● YOUR OBJECTIVE:
Would you please set down the entries below exactly as shown?

● DATA SHOWN:
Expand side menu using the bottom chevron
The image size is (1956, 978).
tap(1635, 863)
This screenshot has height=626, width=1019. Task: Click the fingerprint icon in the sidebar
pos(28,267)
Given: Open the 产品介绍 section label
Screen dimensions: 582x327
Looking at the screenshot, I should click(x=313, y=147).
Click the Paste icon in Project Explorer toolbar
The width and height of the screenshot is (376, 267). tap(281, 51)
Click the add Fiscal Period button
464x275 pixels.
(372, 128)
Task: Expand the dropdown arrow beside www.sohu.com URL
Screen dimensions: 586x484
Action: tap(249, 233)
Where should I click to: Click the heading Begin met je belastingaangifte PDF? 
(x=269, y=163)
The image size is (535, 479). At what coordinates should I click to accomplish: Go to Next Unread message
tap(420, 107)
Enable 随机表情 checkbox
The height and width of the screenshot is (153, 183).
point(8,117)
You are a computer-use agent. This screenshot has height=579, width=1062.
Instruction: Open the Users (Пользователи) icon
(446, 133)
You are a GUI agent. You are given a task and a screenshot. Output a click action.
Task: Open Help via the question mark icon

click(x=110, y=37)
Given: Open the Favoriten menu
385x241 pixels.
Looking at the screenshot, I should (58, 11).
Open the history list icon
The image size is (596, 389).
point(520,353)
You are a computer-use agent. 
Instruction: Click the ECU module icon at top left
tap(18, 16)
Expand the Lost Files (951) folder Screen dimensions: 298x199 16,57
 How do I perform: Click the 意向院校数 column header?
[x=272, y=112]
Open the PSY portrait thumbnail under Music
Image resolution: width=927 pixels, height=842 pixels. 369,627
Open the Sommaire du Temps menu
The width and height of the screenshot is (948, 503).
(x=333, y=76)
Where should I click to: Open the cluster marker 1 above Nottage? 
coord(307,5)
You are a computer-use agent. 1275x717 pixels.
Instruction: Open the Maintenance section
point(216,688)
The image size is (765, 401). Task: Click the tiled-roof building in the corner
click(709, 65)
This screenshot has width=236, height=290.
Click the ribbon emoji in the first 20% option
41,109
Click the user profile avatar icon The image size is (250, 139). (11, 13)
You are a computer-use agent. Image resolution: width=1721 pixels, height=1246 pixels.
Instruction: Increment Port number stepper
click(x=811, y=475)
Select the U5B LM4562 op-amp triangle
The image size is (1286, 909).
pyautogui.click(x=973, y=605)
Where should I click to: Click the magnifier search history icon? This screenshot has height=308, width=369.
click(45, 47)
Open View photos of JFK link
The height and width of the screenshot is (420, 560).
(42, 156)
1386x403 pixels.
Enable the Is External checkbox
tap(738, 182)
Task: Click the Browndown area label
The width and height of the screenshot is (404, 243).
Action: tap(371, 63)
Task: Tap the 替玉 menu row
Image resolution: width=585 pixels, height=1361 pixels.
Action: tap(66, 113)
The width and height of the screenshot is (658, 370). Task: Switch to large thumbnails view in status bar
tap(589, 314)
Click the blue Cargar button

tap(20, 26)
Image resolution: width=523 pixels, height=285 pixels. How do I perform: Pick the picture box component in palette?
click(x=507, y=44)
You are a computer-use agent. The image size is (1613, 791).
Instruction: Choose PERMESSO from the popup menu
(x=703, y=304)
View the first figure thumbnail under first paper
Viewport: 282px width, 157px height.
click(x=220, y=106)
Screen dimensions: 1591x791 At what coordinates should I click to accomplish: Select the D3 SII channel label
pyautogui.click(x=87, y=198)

● RESULT OF THE EXERCISE:
Expand side menu using the bottom chevron
The image size is (1956, 978).
tap(1635, 863)
This screenshot has height=626, width=1019. Task: Click the fingerprint icon in the sidebar
pos(28,267)
Given: Open the 产品介绍 section label
Screen dimensions: 582x327
Looking at the screenshot, I should click(x=313, y=147).
Click the Paste icon in Project Explorer toolbar
The width and height of the screenshot is (376, 267). tap(281, 51)
Click the add Fiscal Period button
464x275 pixels.
(372, 128)
Task: Expand the dropdown arrow beside www.sohu.com URL
Screen dimensions: 586x484
Action: tap(249, 233)
Where should I click to: Click the heading Begin met je belastingaangifte PDF? 
(x=269, y=163)
The image size is (535, 479). At what coordinates should I click to accomplish: Go to Next Unread message
tap(420, 107)
Enable 随机表情 checkbox
The height and width of the screenshot is (153, 183).
point(8,117)
You are a computer-use agent. This screenshot has height=579, width=1062.
Instruction: Open the Users (Пользователи) icon
(446, 133)
You are a GUI agent. You are given a task and a screenshot. Output a click action.
Task: Open Help via the question mark icon

click(x=110, y=37)
Given: Open the Favoriten menu
385x241 pixels.
Looking at the screenshot, I should (58, 11).
Open the history list icon
The image size is (596, 389).
point(520,353)
You are a computer-use agent. 
Instruction: Click the ECU module icon at top left
tap(18, 16)
Expand the Lost Files (951) folder Screen dimensions: 298x199 16,57
 How do I perform: Click the 意向院校数 column header?
[x=272, y=112]
Open the PSY portrait thumbnail under Music
Image resolution: width=927 pixels, height=842 pixels. 369,627
Open the Sommaire du Temps menu
The width and height of the screenshot is (948, 503).
(x=333, y=76)
Where should I click to: Open the cluster marker 1 above Nottage? 
coord(307,5)
You are a computer-use agent. 1275x717 pixels.
Instruction: Open the Maintenance section
point(216,688)
The image size is (765, 401). Task: Click the tiled-roof building in the corner
click(709, 65)
This screenshot has width=236, height=290.
Click the ribbon emoji in the first 20% option
41,109
Click the user profile avatar icon The image size is (250, 139). (11, 13)
You are a computer-use agent. Image resolution: width=1721 pixels, height=1246 pixels.
Instruction: Increment Port number stepper
click(x=811, y=475)
Select the U5B LM4562 op-amp triangle
The image size is (1286, 909).
pyautogui.click(x=973, y=605)
Where should I click to: Click the magnifier search history icon? This screenshot has height=308, width=369.
click(45, 47)
Open View photos of JFK link
The height and width of the screenshot is (420, 560).
(42, 156)
1386x403 pixels.
Enable the Is External checkbox
tap(738, 182)
Task: Click the Browndown area label
The width and height of the screenshot is (404, 243).
Action: tap(371, 63)
Task: Tap the 替玉 menu row
Image resolution: width=585 pixels, height=1361 pixels.
Action: tap(66, 113)
The width and height of the screenshot is (658, 370). Task: Switch to large thumbnails view in status bar
tap(589, 314)
Click the blue Cargar button

tap(20, 26)
Image resolution: width=523 pixels, height=285 pixels. How do I perform: Pick the picture box component in palette?
click(x=507, y=44)
You are a computer-use agent. The image size is (1613, 791).
Instruction: Choose PERMESSO from the popup menu
(x=703, y=304)
View the first figure thumbnail under first paper
Viewport: 282px width, 157px height.
click(x=220, y=106)
Screen dimensions: 1591x791 At what coordinates should I click to accomplish: Select the D3 SII channel label
pyautogui.click(x=87, y=198)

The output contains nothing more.